I thought I'd go through how I got to this point - about to head to the UK for a year to do my MBA at Cranfield. It's been an interesting year.
I've been thinking about studying an MBA for a few years but was always put off by comments from supervisors and mentors that "they're not seen as anything special these days" as well as the idea of trying to work and study at the same time. Ideally I wanted to do a full time MBA at an internationally recognised business school but how could I just drop everything to go back to uni and how on earth would I pay for it?
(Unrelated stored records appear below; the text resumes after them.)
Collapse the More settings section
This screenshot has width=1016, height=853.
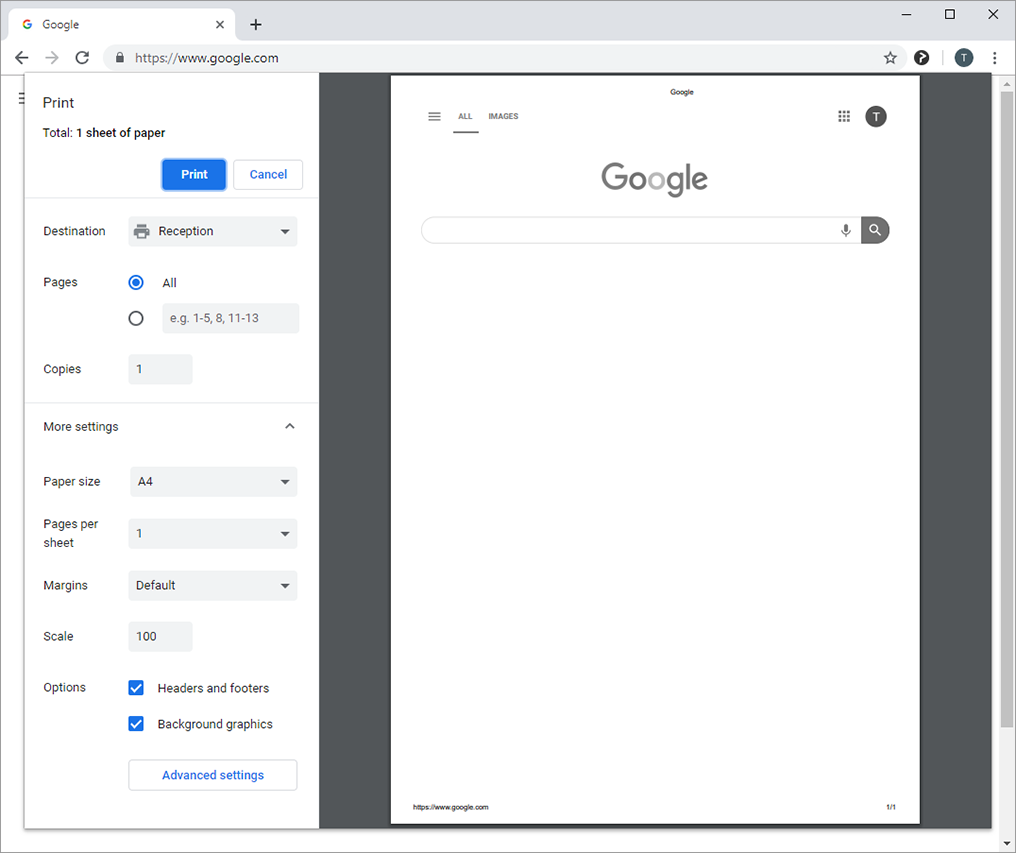click(289, 427)
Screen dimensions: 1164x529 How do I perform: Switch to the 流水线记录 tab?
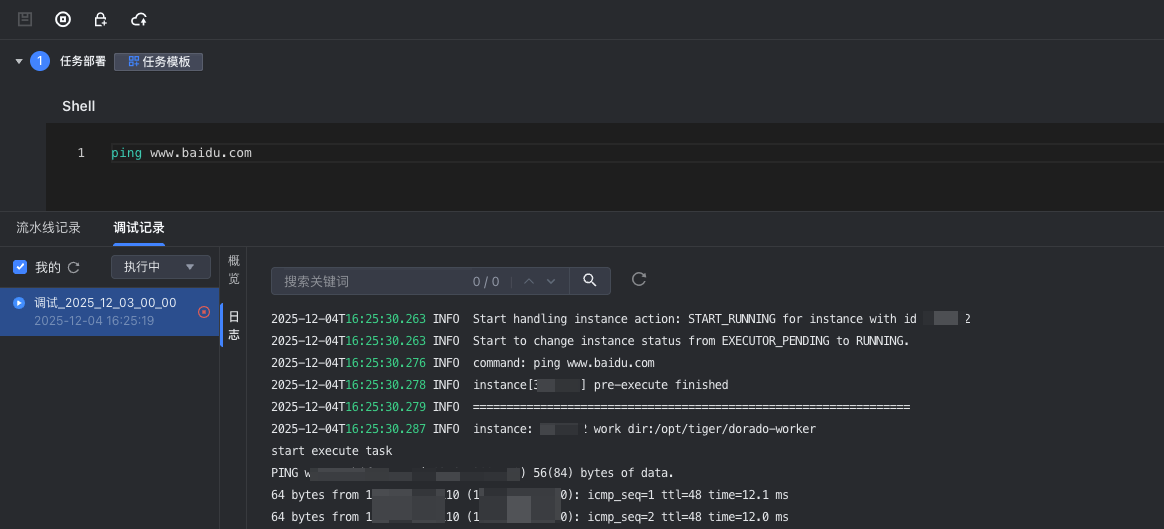[x=48, y=228]
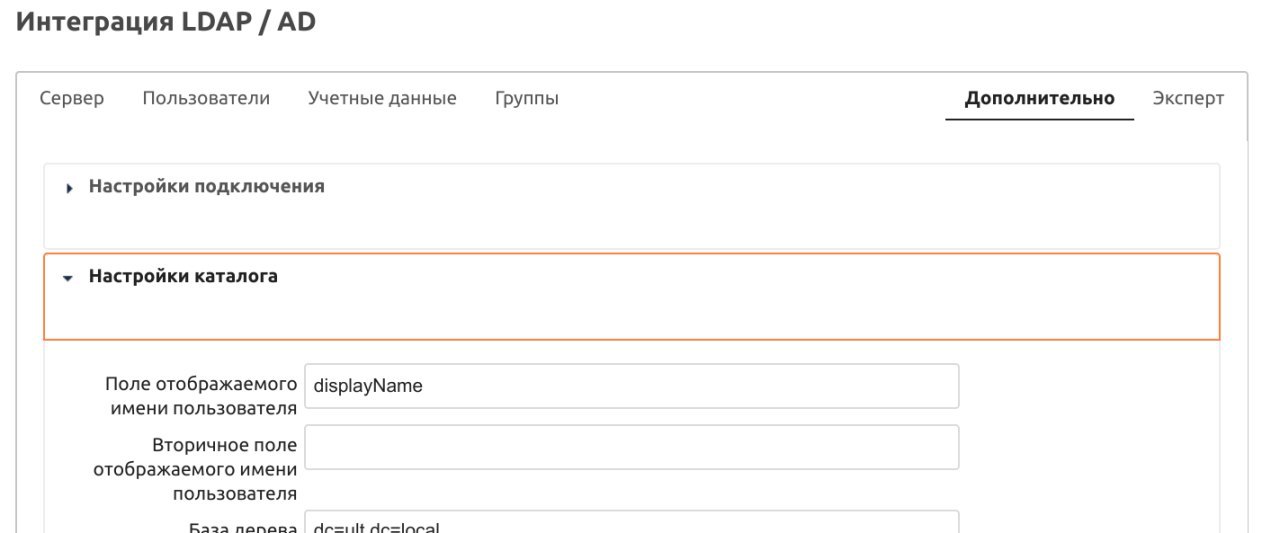Click the Вторичное поле отображаемого имени label

pyautogui.click(x=195, y=469)
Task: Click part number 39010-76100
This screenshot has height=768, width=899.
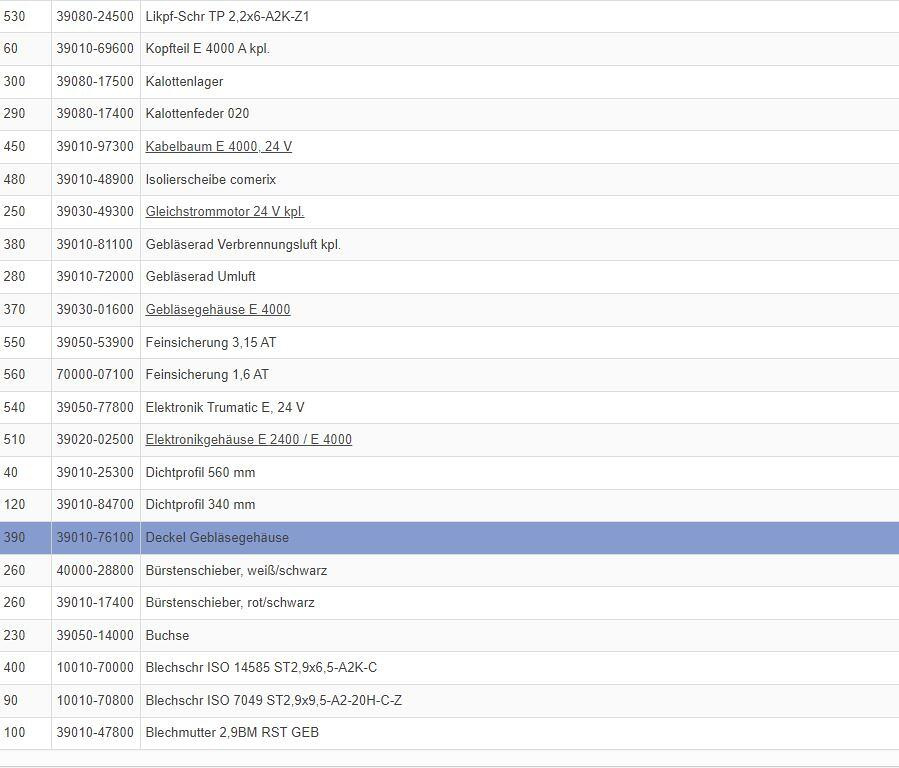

I think a lot of life's opportunities come down to good luck combined with the right timing. In January this year I had just come back to work after a fantastic holiday in Thailand and work suddenly seemed like the absolute last place I wanted to be. I was straight back into the same project I had been working on for over three years and I realised that if I wanted things to change, I had to make them change.
That day an email was circulated around the site from our HR team explaining about the Australian Alumni Cranfield Scholarship. It looked like a great opportunity but there wasn't a hope in hell I'd get the scholarship. It got me thinking though. Why couldn't I take time out to go do my MBA? I think I spent every night that week on the Internet looking at business schools. I started searching the top 100 lists, looking mostly at Europe and focusing on schools that had project and operations management as core courses. I got it down to a top three but with a clear front runner.
I'd almost forgotten about the original email but going through what I wanted in an MBA, Cranfield came out far ahead of the rest of the pack for where I wanted to go. Some of the major attractions for me where the personal development theme running through the course, the active alumni association and the student make up which is a little older than other schools and is largely international.
I still wasn't convinced that I was actually going to do this for real but decided that I should at least apply to my top three and see where to go from there so I started to do my research on the GMAT. The Graduate Management Admission Test is made up of two 30 minute essays, 75 minutes of verbal multiple choice questions (sentence correction, critical reasoning, reading comprehension) and 75 minutes of quantitative multiple choice questions (maths, problem solving, data sufficiency). I had a look at some typical GMAT questions then found a testing centre and booked my test. The earliest I could get was about 4 weeks away and I had to go to Sydney to do it (from Newcastle).
A few days before my test I tracked down some practice ones on line and thought I'd go through a couple of them. I've got an engineering degree so I wasn't worried about the maths and my arts degree taught me to write essays but my grammar's never been great so I was mostly concerned about the sentence correction questions. DO NOT UNDERESTIMATE THE GMAT! Turns out my grammar was in the top 10% but my maths marks were horrible. They were asking about stuff I hadn't touched since high school (and hated then) - probability, permutations, geometry, surds - and you had about 2 minutes per question with no calculator.
GMAT took over my life for the next three days. Once I had revised all my senior maths and worked out the strategy involved in the test I had time for about 5 hours sleep before driving to Sydney. The cram sessions paid off and I came out with a score of 660, the average for Cranfield students. I think that week is when I decided I was doing this MBA thing for real - I hadn't gone through all that for nothing. Next step was asking my boss and another colleague for references, then filling in all the applications.
By the time I had finished writing up my Cranfield application I pretty much had my heart set on going and in the end it was the only school I applied to. I sent off my application and received an email inviting me to a phone interview with the Director of Recruitment (there was another essay to write and send in for the interview). A few days later I was accepted to Cranfield.
So now (early March) it was time to make a decision. My whole family was telling me I'd kick myself if I didn't go but I still had to work out how I was going to pay for it - $100k is a hell of a lot of money. I had applied for the Australian Alumni scholarship but knew that my chances of winning it were pretty slim so I went in search of other options. I had a fair amount saved (house deposit was the original idea) and my parents offered to help and I could always take out a loan. I had to do it so I sent off my acceptance. I was going.